== ABOUT THIS EXERCISE ==
Please copy out each line of the entries in which "account" appears.

(Dataset entries)
:::
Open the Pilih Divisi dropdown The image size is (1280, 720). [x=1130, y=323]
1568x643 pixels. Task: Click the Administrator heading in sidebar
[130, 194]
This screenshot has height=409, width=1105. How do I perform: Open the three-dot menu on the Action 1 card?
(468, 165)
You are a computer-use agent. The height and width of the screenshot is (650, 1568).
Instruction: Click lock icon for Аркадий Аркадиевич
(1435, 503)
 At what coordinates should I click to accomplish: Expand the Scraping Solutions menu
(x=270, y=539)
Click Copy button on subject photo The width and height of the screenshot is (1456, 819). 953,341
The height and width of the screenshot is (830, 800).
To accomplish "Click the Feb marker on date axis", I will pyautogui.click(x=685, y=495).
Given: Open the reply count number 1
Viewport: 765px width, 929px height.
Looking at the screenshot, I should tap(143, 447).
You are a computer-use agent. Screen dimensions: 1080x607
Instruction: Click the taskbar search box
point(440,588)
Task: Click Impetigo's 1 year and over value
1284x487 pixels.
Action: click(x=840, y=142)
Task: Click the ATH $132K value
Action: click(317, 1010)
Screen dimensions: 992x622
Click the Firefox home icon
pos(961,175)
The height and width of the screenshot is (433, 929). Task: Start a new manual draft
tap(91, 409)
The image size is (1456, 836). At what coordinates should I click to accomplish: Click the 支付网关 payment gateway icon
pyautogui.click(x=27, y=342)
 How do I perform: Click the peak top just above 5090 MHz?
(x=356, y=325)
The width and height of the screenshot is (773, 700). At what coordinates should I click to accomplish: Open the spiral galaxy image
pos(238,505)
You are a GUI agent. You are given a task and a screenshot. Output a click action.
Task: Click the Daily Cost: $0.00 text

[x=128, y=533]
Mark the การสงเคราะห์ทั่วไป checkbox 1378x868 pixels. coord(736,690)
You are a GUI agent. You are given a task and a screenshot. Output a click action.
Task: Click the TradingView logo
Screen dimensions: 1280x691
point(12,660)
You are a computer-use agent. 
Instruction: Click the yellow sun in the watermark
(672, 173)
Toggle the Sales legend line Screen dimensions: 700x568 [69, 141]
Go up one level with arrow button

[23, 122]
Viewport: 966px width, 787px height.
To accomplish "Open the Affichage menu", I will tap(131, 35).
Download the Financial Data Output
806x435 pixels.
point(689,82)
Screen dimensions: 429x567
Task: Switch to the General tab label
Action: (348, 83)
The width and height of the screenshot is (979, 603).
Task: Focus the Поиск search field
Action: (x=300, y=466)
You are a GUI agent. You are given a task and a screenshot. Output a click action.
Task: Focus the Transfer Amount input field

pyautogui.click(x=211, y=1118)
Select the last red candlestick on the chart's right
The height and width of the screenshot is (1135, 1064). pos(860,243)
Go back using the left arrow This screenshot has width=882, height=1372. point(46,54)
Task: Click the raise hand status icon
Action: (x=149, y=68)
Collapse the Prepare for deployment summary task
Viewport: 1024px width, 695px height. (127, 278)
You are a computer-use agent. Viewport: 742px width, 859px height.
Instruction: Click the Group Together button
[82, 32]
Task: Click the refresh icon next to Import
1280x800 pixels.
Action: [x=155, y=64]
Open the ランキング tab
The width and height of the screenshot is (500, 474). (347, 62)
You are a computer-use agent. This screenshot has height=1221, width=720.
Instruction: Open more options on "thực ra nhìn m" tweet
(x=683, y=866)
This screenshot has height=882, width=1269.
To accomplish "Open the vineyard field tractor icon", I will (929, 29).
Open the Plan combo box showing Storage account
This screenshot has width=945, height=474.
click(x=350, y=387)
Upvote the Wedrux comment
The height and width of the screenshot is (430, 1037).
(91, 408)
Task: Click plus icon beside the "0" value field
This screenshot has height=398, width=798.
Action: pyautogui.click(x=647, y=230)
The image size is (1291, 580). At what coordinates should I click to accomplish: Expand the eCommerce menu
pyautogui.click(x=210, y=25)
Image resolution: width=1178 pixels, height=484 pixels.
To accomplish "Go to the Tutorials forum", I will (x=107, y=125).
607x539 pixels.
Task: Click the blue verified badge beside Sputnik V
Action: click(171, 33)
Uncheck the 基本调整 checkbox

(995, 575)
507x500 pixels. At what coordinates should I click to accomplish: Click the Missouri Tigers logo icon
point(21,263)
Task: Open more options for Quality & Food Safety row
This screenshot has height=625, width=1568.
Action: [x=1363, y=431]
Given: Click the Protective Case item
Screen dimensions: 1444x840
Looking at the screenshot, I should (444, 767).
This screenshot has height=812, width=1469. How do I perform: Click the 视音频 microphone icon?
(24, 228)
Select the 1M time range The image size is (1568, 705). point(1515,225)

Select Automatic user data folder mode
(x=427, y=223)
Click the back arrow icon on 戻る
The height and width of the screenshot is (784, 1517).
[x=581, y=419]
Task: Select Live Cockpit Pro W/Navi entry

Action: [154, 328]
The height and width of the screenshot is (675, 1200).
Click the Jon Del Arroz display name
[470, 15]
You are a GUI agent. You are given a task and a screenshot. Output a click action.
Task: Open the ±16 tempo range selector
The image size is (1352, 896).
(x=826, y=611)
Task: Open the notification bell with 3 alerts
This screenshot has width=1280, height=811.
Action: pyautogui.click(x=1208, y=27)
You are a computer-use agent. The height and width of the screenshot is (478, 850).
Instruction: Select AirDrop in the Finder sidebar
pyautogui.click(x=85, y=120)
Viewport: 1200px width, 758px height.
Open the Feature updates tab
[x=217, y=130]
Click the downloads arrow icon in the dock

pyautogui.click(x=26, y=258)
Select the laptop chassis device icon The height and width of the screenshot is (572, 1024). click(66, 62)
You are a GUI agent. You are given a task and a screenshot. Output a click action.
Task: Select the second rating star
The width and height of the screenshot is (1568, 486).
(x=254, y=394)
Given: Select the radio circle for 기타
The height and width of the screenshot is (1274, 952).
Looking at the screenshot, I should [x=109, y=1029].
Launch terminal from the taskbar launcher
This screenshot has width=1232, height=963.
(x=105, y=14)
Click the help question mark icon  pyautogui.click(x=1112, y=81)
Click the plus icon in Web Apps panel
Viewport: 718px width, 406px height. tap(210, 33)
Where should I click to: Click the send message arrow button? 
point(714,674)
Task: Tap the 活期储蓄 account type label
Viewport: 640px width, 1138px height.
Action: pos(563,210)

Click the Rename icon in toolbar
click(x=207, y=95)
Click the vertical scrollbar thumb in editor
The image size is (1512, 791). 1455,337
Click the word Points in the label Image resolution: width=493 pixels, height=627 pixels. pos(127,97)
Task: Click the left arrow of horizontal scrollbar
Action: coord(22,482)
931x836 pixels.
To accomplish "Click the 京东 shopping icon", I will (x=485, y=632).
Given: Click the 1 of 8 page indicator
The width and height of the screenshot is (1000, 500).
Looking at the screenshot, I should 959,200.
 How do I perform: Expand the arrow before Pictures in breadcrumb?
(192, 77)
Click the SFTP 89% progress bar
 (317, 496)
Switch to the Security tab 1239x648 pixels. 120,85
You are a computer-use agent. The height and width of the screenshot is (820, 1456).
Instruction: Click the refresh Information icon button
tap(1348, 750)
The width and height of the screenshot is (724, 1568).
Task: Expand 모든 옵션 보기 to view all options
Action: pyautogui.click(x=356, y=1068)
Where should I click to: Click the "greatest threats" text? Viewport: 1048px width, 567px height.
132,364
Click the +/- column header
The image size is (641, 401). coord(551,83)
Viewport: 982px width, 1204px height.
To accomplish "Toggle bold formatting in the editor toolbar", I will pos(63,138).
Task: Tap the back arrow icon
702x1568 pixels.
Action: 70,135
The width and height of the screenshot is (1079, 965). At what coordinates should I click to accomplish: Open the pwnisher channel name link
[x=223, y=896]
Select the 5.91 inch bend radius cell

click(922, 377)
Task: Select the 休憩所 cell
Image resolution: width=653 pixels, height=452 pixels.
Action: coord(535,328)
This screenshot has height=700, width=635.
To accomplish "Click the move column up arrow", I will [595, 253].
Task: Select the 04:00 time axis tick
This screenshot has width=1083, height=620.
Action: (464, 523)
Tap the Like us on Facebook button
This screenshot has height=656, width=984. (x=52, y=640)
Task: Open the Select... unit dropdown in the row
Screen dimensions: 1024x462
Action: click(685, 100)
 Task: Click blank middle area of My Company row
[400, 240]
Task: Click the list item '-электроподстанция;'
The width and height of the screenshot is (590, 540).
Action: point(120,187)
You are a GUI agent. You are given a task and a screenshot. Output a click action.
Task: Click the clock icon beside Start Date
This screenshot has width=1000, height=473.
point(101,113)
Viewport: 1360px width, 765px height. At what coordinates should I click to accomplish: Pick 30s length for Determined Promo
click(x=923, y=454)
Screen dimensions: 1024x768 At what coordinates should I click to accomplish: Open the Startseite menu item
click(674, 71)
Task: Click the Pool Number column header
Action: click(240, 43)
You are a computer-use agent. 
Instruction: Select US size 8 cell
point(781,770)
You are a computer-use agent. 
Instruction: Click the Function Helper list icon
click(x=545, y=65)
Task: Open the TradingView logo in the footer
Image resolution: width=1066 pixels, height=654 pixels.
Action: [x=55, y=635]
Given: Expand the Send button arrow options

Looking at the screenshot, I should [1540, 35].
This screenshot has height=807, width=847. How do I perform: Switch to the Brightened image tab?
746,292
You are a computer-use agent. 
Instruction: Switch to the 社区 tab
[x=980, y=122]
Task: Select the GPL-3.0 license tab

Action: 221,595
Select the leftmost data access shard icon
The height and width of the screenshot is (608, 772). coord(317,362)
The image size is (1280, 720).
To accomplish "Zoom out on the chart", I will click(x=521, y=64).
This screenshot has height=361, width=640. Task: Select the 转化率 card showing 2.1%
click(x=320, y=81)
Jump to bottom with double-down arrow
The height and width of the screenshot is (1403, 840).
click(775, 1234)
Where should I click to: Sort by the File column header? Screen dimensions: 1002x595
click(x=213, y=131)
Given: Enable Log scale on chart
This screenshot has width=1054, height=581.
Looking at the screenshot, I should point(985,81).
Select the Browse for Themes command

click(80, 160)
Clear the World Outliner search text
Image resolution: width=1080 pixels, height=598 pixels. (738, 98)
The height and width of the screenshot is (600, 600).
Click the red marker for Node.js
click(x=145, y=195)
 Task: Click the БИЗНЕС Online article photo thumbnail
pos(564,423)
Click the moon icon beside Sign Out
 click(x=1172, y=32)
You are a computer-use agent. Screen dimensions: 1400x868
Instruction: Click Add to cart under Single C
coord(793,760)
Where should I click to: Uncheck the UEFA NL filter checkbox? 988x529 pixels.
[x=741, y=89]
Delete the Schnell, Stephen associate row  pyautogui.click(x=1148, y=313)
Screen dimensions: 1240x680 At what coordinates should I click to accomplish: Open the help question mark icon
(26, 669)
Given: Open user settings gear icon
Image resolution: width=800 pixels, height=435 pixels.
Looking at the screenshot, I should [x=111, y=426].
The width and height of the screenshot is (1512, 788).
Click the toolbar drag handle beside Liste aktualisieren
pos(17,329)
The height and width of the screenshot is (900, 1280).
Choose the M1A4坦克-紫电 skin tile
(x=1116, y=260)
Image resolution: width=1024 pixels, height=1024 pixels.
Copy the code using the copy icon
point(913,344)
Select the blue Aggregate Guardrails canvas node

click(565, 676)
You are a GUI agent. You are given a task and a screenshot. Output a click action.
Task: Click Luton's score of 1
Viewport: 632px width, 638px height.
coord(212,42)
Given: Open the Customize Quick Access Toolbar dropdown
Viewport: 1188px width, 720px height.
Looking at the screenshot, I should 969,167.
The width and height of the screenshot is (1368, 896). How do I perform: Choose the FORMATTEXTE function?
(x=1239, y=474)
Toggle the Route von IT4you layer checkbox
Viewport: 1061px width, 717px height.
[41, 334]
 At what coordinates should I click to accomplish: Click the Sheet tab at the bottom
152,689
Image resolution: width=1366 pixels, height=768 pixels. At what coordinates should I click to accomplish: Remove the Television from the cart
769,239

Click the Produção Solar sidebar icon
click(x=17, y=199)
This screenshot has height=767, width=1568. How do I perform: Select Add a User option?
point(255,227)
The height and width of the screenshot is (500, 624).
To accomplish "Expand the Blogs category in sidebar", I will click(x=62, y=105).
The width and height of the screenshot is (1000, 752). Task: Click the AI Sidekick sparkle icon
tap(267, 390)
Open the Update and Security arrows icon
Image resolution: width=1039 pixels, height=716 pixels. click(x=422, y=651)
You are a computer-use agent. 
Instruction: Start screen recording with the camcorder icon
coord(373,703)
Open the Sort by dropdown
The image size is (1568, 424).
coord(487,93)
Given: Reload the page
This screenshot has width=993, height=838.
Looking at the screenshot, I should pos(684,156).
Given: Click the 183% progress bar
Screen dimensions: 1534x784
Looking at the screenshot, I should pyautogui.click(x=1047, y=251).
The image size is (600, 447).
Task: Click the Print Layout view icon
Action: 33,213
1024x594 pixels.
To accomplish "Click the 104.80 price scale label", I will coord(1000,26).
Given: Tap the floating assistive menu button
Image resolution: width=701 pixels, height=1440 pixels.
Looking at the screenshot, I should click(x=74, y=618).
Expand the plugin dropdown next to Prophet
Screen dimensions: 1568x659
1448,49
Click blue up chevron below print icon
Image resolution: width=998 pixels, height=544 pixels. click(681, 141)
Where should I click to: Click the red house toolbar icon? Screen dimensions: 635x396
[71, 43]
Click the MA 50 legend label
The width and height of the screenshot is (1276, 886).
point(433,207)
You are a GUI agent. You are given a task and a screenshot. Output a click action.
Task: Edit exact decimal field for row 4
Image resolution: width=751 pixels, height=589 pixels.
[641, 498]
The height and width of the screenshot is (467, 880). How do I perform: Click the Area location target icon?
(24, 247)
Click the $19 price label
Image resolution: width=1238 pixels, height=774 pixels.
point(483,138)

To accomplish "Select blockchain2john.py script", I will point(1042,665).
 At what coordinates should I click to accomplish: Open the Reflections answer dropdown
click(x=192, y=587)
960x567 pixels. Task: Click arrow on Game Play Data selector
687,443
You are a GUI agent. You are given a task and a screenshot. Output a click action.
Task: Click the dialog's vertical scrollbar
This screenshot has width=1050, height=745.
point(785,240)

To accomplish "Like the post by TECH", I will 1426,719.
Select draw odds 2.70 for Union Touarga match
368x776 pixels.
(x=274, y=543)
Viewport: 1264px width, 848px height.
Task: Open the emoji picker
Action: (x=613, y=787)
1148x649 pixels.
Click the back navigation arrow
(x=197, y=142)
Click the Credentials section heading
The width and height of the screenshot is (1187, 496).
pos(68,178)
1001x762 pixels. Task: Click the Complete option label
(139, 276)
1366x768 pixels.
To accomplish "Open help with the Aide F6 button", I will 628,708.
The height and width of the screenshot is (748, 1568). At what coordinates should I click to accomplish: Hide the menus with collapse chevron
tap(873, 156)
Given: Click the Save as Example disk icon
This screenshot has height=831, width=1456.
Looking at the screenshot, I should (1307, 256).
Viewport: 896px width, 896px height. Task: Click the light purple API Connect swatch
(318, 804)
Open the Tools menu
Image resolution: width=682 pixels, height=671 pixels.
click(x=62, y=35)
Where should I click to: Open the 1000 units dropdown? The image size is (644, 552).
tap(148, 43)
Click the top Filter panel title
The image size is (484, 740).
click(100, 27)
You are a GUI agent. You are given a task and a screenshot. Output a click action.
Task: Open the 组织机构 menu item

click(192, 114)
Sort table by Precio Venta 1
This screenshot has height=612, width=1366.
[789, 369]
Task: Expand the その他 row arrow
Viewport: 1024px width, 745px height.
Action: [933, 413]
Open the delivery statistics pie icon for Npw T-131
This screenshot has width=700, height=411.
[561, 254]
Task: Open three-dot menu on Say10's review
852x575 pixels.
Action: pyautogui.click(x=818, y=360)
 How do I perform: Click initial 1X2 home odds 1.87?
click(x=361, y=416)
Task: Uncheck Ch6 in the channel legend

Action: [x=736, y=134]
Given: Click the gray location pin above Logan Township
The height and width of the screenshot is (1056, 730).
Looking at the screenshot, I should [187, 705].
:::
== PROBLEM SOLUTION ==
Open the Plan combo box showing Storage account
Task: Tap the 活期储蓄 account type label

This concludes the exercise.